There is a discrepancy in Le Corbusier's legacy that divides many of his smaller scale projects, like the Villa Savoye and other platonic villas of the 1920s from his large-scale urban proposals. Today, architects still use Le Corbusier's buildings as valuable precedents; they embody a formal language and set of techniques that remain current for designers around the world, and their visual legibility has grown more wide-spread in the several decades since the international diffusion of modernism. This contrasts completely with the legacy of Le Corbusier's urban planning. Le Corbusier thought of his proposed modernism as a method that could be applied to ways of making at any scale, from small objects like books and furnishings, to buildings, to entire cities and larger metropolitan regions.
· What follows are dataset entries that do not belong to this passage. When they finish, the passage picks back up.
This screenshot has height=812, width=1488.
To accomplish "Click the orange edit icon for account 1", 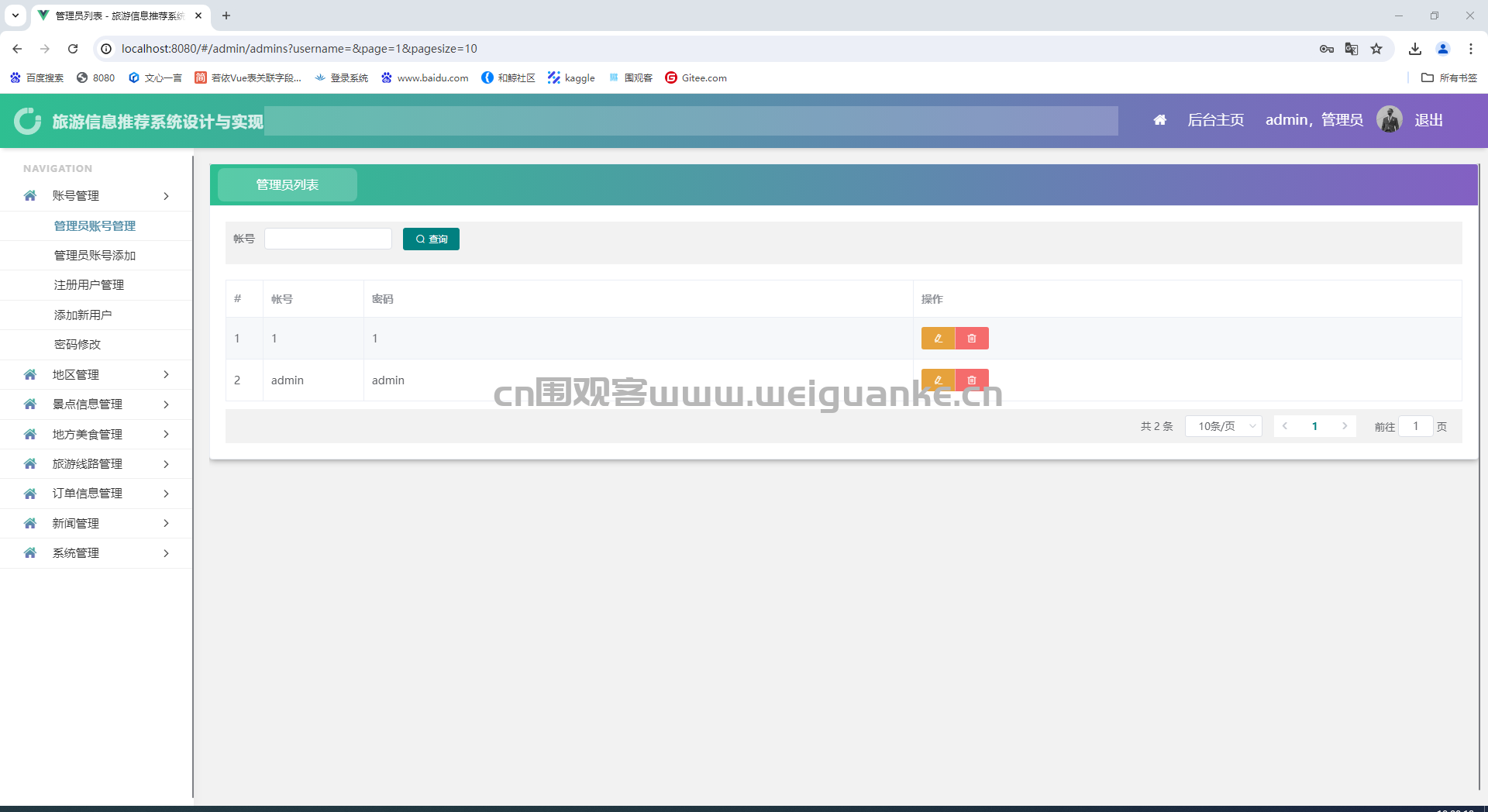I will (938, 339).
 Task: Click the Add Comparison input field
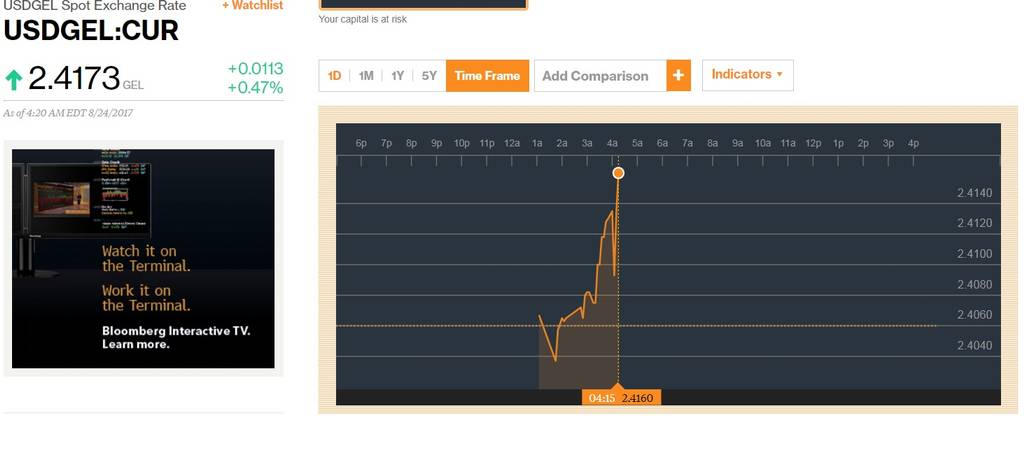(x=601, y=76)
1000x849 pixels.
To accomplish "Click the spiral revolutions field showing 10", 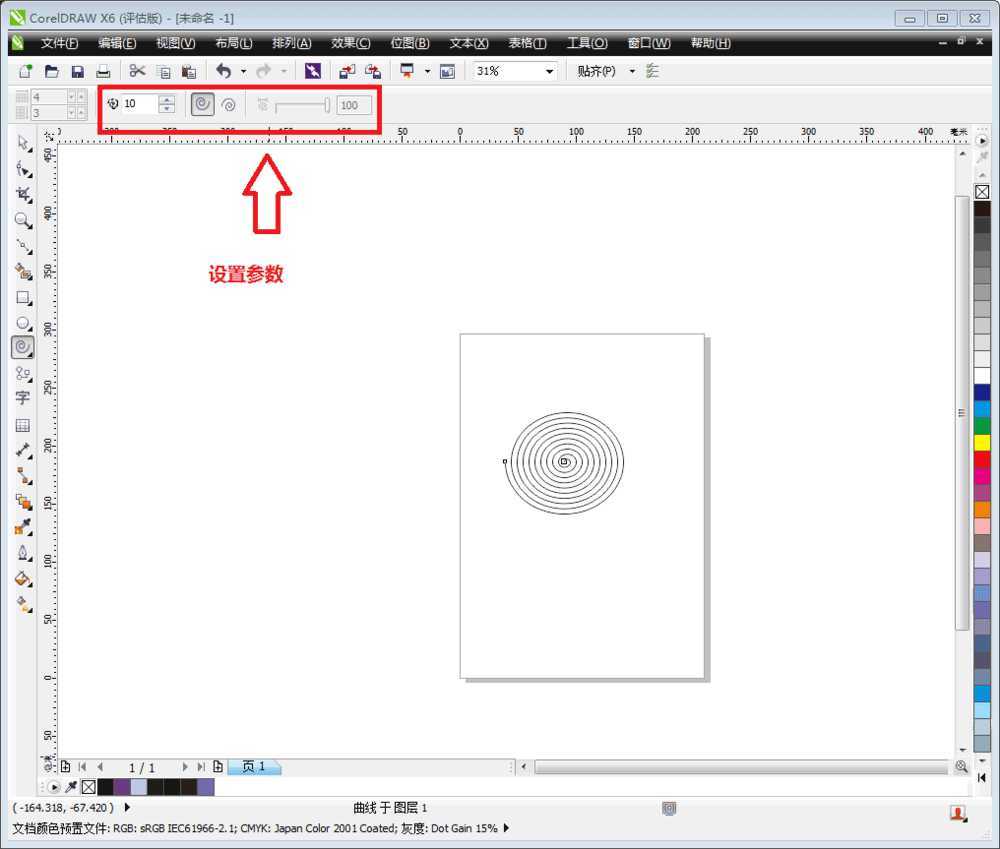I will pyautogui.click(x=138, y=103).
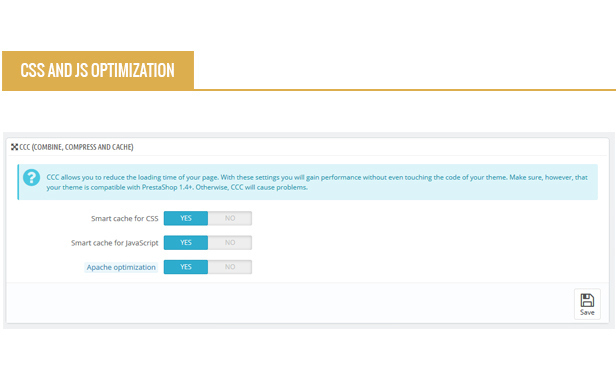The width and height of the screenshot is (616, 388).
Task: Click the CSS AND JS OPTIMIZATION heading
Action: click(97, 71)
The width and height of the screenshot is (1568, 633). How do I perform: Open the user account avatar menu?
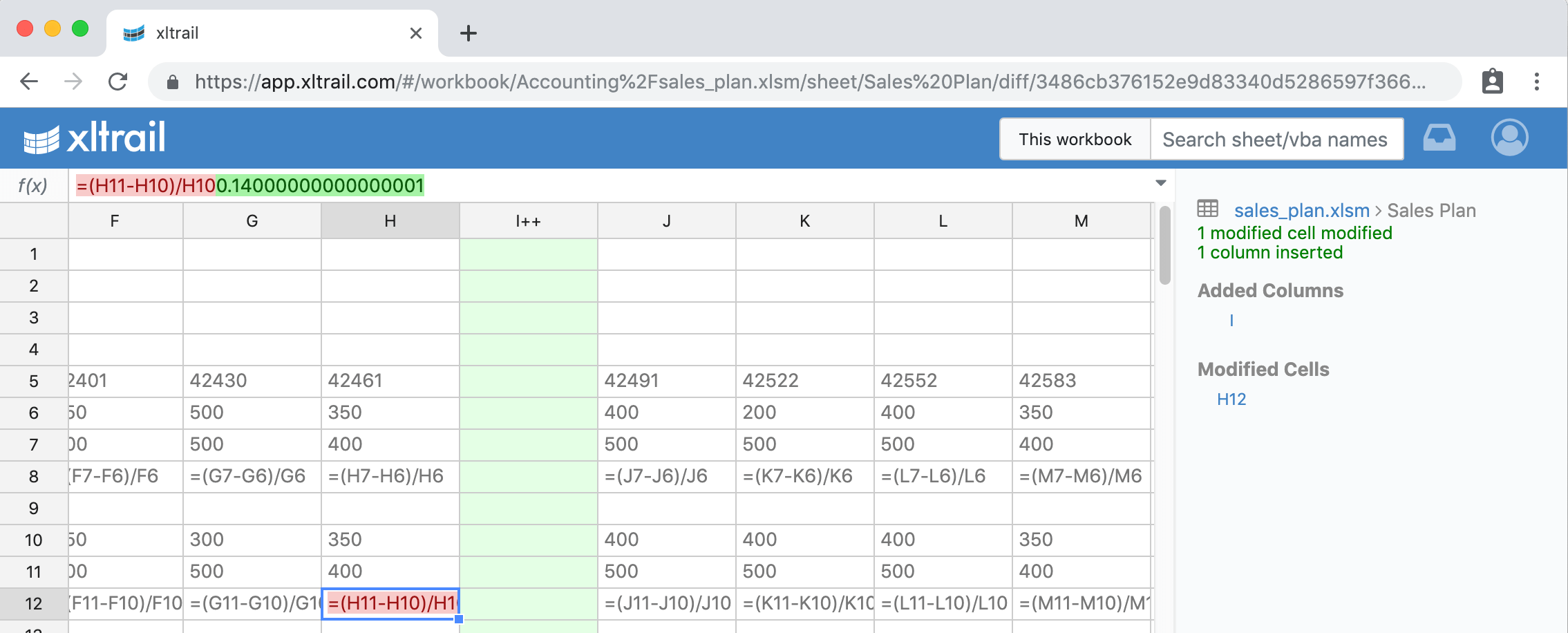point(1509,138)
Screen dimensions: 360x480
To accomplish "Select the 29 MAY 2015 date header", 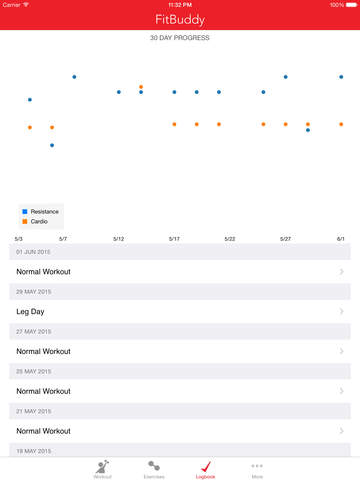I will click(180, 292).
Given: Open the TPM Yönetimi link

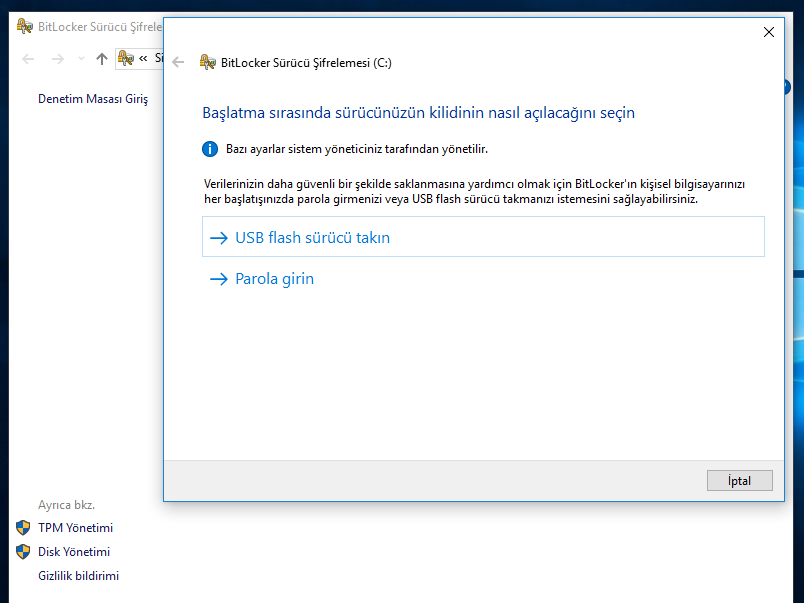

This general applicability of his method proposals was necessary, because industrialization had brought new technologies and materials that had profound implications affecting humans and their world at every scale. But Le Corbusier's modern urbanisms were so reviled in the late 60s and 70s that they were used as a primary point of contrast for the development of post-modernism. By the early 80s, the modernist city was widely regarded as a failure amongst urban planners and architecture critics, who used its shortcomings to construct grounds for the failure of modern architecture as a whole through a form of ritualistic killing:

 

Modern Architecture died in St. Louis, Missouri on July 15, 1972 at 3:32 pm (or thereabouts) when the infamous Pruitt-Igoe scheme, or rather several of its slab blocks were given the final coup de grâce by dynamite. 

 

In this quote from Charles Jencks, the demolition of the Pruitt-Igoe Housing Complex was used to support the case to move away from architectural modernism. But, this support is gained through the formal similarity linking failed government housing projects to modernist urban proposals of the early twentieth century; the fact that Cabrini Green and Pruitt-Igoe looked at great deal like Le Corbusier's Ville Radieuse and that all were consciously identified as modernist certainly seems  persuasive when evaluating these cases as objects. But this formal similarity obscures the gulf that separates infamous government housing projects around the world from Le Corbusier's modernisms when the cases are examined in terms of the methodologies that produced them and the more specific results of their production. Formal similarities reveal very little in the comparison of how separate projects are made, the various stake holders influencing their production, how they were funded and how inhabitants use them.

 

 

 

Jencks, C. 1981. The Language of Post-Modern Architecture. Rizzoli International Publications, Inc: New York; p 9.